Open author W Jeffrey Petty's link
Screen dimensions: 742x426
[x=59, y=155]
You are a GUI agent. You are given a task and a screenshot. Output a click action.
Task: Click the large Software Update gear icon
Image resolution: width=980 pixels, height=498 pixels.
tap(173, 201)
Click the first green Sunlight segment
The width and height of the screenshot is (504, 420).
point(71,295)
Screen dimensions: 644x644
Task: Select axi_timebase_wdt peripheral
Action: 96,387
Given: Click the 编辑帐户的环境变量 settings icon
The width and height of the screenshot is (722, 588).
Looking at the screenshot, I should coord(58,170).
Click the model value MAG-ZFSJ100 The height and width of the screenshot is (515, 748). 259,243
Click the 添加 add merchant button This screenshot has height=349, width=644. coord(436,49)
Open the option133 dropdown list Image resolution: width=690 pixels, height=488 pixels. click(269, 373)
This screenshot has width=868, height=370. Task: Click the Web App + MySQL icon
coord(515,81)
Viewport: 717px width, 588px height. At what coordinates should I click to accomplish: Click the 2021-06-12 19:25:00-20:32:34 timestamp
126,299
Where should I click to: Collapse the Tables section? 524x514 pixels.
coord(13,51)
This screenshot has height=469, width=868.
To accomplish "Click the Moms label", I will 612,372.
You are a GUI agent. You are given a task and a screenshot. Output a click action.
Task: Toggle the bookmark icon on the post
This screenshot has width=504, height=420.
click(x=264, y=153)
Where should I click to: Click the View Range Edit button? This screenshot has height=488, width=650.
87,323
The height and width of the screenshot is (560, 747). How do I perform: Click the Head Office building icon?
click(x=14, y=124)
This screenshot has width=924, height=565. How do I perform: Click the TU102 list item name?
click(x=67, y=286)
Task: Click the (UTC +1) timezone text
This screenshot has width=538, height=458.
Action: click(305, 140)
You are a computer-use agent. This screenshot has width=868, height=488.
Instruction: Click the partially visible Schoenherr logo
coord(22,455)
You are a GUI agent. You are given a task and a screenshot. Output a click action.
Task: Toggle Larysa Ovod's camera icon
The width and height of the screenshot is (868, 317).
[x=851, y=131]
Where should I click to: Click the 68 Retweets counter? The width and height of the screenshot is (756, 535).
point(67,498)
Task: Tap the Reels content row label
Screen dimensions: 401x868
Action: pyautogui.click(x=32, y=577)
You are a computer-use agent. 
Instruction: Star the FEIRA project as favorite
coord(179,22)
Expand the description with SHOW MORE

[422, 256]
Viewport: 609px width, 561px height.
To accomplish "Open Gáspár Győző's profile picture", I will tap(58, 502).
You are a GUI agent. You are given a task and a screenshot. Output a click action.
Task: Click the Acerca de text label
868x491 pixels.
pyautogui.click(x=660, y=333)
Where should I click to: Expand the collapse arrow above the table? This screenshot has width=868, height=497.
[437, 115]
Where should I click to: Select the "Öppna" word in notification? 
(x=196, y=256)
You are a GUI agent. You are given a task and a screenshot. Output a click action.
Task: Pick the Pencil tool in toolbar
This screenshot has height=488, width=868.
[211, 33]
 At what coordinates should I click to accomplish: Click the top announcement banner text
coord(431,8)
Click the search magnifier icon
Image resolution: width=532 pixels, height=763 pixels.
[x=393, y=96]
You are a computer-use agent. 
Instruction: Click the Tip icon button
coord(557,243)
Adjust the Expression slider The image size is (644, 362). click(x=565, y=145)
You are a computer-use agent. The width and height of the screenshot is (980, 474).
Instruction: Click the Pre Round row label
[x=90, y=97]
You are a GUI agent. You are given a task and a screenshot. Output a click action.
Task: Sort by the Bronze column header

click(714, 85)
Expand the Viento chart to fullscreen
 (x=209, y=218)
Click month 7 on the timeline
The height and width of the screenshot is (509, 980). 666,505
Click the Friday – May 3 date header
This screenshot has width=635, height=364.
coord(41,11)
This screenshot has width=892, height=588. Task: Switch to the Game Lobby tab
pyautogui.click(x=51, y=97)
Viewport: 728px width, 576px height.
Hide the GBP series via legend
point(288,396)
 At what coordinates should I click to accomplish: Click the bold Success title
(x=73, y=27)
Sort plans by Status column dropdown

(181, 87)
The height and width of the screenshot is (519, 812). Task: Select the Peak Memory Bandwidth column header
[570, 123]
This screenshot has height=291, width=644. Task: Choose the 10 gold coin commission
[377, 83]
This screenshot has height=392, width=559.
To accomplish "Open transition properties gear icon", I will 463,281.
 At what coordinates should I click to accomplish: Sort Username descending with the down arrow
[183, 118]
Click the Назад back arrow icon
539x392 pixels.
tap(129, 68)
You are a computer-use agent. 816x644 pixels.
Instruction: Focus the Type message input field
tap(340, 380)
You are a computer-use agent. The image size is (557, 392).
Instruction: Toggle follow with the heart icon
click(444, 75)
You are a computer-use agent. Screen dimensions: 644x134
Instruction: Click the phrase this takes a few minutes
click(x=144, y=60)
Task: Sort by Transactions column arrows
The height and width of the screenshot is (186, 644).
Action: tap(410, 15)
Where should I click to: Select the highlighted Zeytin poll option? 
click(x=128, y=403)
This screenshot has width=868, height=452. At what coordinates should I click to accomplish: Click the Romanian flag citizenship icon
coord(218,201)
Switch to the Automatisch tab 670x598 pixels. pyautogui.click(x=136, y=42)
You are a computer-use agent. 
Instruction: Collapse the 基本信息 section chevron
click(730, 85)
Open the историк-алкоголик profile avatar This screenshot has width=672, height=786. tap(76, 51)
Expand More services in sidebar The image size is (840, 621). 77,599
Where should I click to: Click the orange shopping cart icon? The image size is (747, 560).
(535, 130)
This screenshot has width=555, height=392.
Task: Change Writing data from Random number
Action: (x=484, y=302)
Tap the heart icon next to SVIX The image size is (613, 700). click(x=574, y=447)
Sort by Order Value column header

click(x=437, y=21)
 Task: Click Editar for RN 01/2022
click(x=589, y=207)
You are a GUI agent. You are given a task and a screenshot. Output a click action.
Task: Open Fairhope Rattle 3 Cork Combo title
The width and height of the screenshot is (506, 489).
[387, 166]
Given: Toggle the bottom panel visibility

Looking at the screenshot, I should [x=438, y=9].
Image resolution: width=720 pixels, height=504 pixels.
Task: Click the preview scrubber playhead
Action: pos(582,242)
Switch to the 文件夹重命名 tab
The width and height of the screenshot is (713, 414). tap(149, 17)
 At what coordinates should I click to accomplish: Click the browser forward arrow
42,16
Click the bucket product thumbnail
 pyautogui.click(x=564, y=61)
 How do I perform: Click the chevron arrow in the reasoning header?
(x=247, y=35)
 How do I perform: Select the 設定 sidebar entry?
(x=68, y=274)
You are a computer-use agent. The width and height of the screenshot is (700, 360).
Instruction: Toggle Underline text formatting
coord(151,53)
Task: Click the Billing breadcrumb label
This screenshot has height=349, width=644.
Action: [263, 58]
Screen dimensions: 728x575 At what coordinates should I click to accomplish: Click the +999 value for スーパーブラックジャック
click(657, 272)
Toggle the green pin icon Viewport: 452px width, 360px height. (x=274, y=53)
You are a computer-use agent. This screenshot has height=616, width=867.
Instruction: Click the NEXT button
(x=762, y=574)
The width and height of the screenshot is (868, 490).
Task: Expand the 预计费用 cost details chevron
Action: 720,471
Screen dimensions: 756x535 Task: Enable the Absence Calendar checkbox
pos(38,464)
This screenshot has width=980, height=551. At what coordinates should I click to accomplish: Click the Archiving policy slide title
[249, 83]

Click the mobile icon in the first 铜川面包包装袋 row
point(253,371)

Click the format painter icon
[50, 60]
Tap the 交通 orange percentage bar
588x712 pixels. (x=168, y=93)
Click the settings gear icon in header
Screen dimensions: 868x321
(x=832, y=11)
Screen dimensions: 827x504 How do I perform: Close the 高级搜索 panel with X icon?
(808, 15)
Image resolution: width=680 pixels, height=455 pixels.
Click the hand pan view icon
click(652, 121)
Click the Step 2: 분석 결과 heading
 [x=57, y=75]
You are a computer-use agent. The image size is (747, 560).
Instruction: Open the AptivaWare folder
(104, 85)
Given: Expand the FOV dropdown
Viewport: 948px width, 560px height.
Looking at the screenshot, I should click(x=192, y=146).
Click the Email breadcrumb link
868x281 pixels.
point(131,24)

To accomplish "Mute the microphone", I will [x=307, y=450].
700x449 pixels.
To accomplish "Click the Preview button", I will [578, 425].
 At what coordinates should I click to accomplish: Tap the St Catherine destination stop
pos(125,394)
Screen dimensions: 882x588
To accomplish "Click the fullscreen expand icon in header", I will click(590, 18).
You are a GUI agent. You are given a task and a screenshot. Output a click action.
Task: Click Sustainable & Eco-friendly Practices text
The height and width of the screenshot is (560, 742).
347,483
——
**EXERCISE BRIEF**
What you give back should be exactly the lines of the data above from the line with "Task: Toggle Larysa Ovod's camera icon" through the line with "Click the Friday – May 3 date header", both of those included, and nothing more.

**WRITTEN ANSWER**
Task: Toggle Larysa Ovod's camera icon
The width and height of the screenshot is (868, 317).
[x=851, y=131]
Where should I click to: Click the 68 Retweets counter? The width and height of the screenshot is (756, 535).
point(67,498)
Task: Tap the Reels content row label
Screen dimensions: 401x868
Action: pyautogui.click(x=32, y=577)
You are a computer-use agent. 
Instruction: Star the FEIRA project as favorite
coord(179,22)
Expand the description with SHOW MORE

[422, 256]
Viewport: 609px width, 561px height.
To accomplish "Open Gáspár Győző's profile picture", I will tap(58, 502).
You are a GUI agent. You are given a task and a screenshot. Output a click action.
Task: Click the Acerca de text label
868x491 pixels.
pyautogui.click(x=660, y=333)
Where should I click to: Expand the collapse arrow above the table? This screenshot has width=868, height=497.
[437, 115]
Where should I click to: Select the "Öppna" word in notification? 
(x=196, y=256)
You are a GUI agent. You are given a task and a screenshot. Output a click action.
Task: Pick the Pencil tool in toolbar
This screenshot has height=488, width=868.
[211, 33]
 At what coordinates should I click to accomplish: Click the top announcement banner text
coord(431,8)
Click the search magnifier icon
Image resolution: width=532 pixels, height=763 pixels.
[x=393, y=96]
You are a computer-use agent. 
Instruction: Click the Tip icon button
coord(557,243)
Adjust the Expression slider The image size is (644, 362). click(x=565, y=145)
You are a computer-use agent. The width and height of the screenshot is (980, 474).
Instruction: Click the Pre Round row label
[x=90, y=97]
You are a GUI agent. You are given a task and a screenshot. Output a click action.
Task: Sort by the Bronze column header

click(714, 85)
Expand the Viento chart to fullscreen
 (x=209, y=218)
Click month 7 on the timeline
The height and width of the screenshot is (509, 980). 666,505
Click the Friday – May 3 date header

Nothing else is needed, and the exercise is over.